SCOPE AND NATURE OF THE PROBLEM
Congenital coronary artery anomalies affect about 1% of the population with 87% of these having anomalies of origin and distribution and 13% having coronary artery fistulae.11–13 The true incidence of ectopic origin of the coronary arteries from the aorta in the population is unknown, with estimates in other series of 0.17–0.6%.14,15 Coronary artery fistulae themselves account for < 1% of all congenital heart defects.16 Males and females appear to be equally affected and no hereditary or epidemiological predilection has been observed. These anomalies are rarely recognised in infancy and are increasingly common in adolescents and young adults.
Several different classifications for congenital coronary artery anomalies have been suggested.17–19 The most comprehensive of these classifications is that proposed by Angelini et al.20 Their favoured definitions are as follows: normal, any morphological feature observed in > 1% of an unselected population (fig 1B); normal variant, an alternative, relatively unusual morphological feature seen in > 1% of the same population (fig 2); and anomaly, a morphological feature seen in < 1% of that population.
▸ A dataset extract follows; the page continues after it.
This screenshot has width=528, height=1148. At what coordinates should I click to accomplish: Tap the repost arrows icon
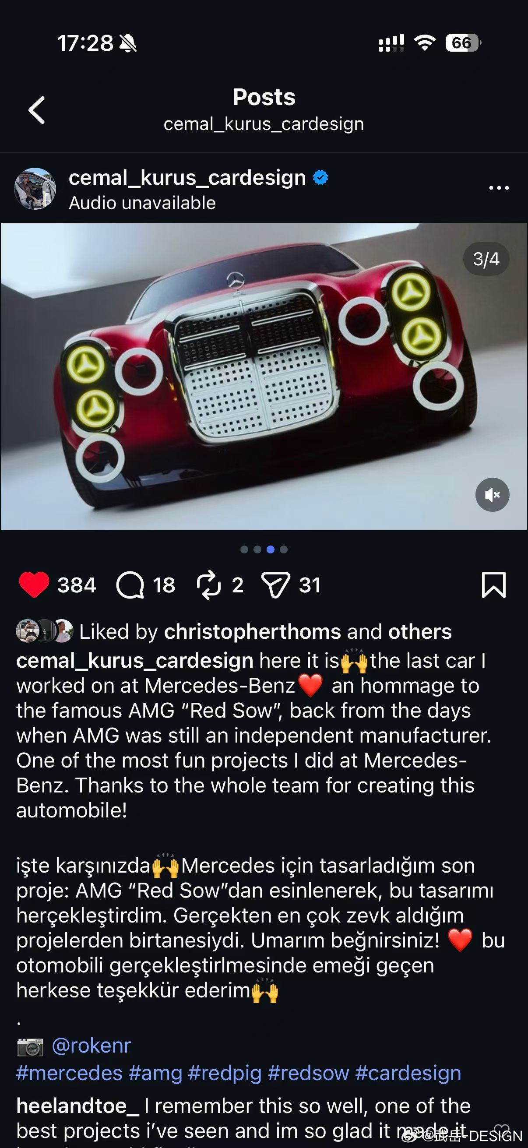pos(209,585)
Anomalies may then be classified into those of origin and course, intrinsic coronary arterial anatomy, and coronary termination.
ORIGIN AND COURSE
Anomalous origins are varied and well documented. An anomalous coronary artery origin is considered when the ostium is located above the sinotubular junction (fig 3), in the posterior aortic sinus, or close to the aortic commissure. Left and right coronary arteries may also arise from their opposite coronary sinuses (fig 4), the non-coronary sinus, or indeed from the opposite artery, which may involve joint origination or adjacent double ostia (fig 5). The functional significance of these arrangements, however, more importantly depends on the course taken by the artery rather than the anomalous origin. These courses include (a) passage anterior to the right ventricular outflow tract (fig 6); (b) passage posterior to the aorta; (c) passage between the aorta and right ventricular outflow tract (fig 7, fig 8), where it poses a potential risk that has been convincingly established; and (d) myocardial bridging or intramyocardial tunnelling (fig 9).21–24 Patients with clinically significant anomalies generally present before midlife and often in the context of strenuous physical exercise.25 Functional compromise is usually the result of hypoperfusion and resultant myocardial ischaemia leading to angina, which itself may present typically or atypically. Cardiac arrhythmias, particularly those of ventricular origin, or syncope may also be presenting features. Coronary artery bypass surgery or coronary reimplantation is considered under theses circumstances.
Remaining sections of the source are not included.